Pixel coordinate grounding data
______

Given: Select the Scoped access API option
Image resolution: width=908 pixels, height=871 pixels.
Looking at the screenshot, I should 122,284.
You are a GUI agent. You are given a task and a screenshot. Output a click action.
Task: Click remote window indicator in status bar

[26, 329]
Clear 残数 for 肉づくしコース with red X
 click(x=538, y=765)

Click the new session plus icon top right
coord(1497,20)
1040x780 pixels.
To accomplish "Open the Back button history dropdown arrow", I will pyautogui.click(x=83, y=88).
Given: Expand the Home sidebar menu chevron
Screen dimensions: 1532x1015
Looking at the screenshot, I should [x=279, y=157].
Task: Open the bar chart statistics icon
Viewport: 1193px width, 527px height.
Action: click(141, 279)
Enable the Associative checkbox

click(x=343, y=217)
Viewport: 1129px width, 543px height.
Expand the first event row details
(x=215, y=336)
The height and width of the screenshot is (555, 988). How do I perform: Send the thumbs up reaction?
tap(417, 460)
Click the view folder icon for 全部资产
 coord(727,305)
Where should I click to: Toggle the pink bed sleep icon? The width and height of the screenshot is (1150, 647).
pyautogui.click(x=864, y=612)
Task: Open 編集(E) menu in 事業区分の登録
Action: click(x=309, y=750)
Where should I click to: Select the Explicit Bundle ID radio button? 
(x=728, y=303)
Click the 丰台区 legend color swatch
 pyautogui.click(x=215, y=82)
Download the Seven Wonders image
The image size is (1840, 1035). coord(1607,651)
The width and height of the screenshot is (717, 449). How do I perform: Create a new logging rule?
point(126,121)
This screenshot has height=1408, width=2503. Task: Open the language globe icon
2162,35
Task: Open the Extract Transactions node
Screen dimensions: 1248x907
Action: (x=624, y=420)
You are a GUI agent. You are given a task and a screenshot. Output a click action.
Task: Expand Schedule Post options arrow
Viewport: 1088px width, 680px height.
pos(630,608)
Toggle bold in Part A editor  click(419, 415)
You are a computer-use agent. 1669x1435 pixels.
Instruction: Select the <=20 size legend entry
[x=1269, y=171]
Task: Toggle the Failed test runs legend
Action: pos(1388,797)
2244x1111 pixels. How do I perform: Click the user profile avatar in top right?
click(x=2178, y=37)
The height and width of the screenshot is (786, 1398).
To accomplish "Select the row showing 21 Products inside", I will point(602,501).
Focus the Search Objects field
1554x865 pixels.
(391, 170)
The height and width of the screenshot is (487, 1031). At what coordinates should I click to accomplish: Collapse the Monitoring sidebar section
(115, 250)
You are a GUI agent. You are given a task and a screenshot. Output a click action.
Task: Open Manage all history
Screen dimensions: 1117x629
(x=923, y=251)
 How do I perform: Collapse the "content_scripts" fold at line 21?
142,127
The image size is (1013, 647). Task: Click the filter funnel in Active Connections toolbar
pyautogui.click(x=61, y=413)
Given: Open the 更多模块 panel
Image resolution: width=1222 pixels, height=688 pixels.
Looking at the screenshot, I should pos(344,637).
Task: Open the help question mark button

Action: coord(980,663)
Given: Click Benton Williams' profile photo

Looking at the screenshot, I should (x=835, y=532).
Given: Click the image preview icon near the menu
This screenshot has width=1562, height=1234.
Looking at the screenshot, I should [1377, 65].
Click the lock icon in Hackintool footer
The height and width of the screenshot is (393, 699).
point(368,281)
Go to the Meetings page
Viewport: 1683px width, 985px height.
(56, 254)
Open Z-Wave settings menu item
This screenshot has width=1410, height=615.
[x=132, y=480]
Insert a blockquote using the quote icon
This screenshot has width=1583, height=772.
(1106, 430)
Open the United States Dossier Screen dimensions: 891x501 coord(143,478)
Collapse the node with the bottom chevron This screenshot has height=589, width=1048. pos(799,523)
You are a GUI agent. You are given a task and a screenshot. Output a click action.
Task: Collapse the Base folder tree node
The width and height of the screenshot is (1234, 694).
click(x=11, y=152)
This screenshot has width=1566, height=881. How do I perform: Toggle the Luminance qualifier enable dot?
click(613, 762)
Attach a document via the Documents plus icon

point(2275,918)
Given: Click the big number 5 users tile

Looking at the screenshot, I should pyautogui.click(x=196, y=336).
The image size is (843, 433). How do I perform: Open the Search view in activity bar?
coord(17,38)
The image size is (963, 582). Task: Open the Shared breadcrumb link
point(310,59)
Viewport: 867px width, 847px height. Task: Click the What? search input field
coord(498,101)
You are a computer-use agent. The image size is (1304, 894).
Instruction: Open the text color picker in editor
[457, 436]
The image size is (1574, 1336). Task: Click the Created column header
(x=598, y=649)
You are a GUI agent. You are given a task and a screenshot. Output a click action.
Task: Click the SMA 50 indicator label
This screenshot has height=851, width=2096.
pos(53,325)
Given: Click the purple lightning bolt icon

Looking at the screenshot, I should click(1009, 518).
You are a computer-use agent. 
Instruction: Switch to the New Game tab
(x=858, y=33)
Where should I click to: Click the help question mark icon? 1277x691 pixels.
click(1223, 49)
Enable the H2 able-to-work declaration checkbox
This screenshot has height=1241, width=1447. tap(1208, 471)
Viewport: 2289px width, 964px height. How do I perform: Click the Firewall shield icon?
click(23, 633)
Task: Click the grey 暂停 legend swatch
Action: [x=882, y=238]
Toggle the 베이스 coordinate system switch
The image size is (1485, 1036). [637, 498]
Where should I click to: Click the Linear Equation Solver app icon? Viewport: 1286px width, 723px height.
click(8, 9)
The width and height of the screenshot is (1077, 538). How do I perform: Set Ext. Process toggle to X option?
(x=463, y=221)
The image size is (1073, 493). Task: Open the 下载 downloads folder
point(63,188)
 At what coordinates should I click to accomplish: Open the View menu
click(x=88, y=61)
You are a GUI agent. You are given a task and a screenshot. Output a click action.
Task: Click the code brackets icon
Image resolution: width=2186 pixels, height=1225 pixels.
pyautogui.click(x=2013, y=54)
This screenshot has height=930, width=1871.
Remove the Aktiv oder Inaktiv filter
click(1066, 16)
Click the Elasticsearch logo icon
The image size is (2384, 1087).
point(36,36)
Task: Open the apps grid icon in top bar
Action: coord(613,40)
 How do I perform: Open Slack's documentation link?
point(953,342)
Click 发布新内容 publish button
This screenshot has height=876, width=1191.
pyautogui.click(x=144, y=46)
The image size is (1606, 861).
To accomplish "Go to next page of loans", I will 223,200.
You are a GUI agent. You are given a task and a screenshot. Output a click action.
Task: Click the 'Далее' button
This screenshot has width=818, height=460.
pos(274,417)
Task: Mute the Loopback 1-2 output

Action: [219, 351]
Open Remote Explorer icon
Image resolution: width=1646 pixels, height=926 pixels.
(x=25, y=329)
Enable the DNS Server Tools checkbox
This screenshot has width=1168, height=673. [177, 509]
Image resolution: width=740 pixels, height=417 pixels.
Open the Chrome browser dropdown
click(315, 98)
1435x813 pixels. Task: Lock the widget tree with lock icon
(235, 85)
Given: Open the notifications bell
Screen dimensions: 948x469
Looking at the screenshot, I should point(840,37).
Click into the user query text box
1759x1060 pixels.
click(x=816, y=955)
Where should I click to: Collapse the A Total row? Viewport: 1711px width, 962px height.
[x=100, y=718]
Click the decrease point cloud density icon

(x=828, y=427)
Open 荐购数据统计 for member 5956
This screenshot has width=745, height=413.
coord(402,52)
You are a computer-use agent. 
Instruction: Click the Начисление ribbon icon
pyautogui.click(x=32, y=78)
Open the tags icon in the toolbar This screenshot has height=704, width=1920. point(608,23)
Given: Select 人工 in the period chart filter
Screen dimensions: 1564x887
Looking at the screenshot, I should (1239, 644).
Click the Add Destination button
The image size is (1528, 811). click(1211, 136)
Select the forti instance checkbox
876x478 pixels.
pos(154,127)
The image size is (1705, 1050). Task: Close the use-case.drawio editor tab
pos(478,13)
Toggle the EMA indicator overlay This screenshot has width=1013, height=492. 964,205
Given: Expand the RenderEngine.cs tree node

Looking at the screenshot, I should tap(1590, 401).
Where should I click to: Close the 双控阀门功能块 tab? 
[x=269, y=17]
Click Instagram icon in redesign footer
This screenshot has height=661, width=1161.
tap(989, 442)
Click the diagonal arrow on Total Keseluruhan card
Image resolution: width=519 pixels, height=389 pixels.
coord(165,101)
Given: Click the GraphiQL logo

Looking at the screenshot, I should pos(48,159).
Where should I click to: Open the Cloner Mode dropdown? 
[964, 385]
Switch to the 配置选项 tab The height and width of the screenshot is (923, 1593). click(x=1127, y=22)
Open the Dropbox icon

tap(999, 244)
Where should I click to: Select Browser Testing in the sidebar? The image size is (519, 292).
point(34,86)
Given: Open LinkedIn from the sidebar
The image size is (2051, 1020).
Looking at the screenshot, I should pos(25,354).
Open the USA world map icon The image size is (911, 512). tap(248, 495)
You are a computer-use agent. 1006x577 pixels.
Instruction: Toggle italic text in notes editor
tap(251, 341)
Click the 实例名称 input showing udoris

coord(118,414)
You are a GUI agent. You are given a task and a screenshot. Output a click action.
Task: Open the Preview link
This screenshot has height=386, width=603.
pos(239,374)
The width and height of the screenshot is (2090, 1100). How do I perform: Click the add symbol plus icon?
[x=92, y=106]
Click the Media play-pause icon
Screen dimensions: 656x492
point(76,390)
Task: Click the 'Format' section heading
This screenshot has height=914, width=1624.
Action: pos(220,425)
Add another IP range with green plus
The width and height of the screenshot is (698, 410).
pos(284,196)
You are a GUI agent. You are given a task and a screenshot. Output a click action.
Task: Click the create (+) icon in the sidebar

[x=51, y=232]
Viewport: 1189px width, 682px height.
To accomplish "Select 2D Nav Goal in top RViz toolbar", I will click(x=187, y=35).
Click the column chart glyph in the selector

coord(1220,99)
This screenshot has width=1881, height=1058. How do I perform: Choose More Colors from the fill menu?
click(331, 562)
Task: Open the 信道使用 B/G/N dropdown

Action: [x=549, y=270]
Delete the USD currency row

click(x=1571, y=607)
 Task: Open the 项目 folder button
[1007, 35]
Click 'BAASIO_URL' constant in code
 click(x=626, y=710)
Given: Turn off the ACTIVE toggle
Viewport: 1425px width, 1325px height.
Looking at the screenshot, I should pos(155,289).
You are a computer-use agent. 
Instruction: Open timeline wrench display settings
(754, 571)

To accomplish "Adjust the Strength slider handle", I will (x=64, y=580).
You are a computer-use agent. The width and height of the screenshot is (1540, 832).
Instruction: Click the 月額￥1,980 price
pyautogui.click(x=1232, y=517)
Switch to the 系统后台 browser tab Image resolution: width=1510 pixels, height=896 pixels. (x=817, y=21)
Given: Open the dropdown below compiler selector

______

THE PROBLEM: If a line in the data above holds the string "page", report that line.

REPLY:
Go to the Meetings page
To accomplish "Go to next page of loans", I will 223,200.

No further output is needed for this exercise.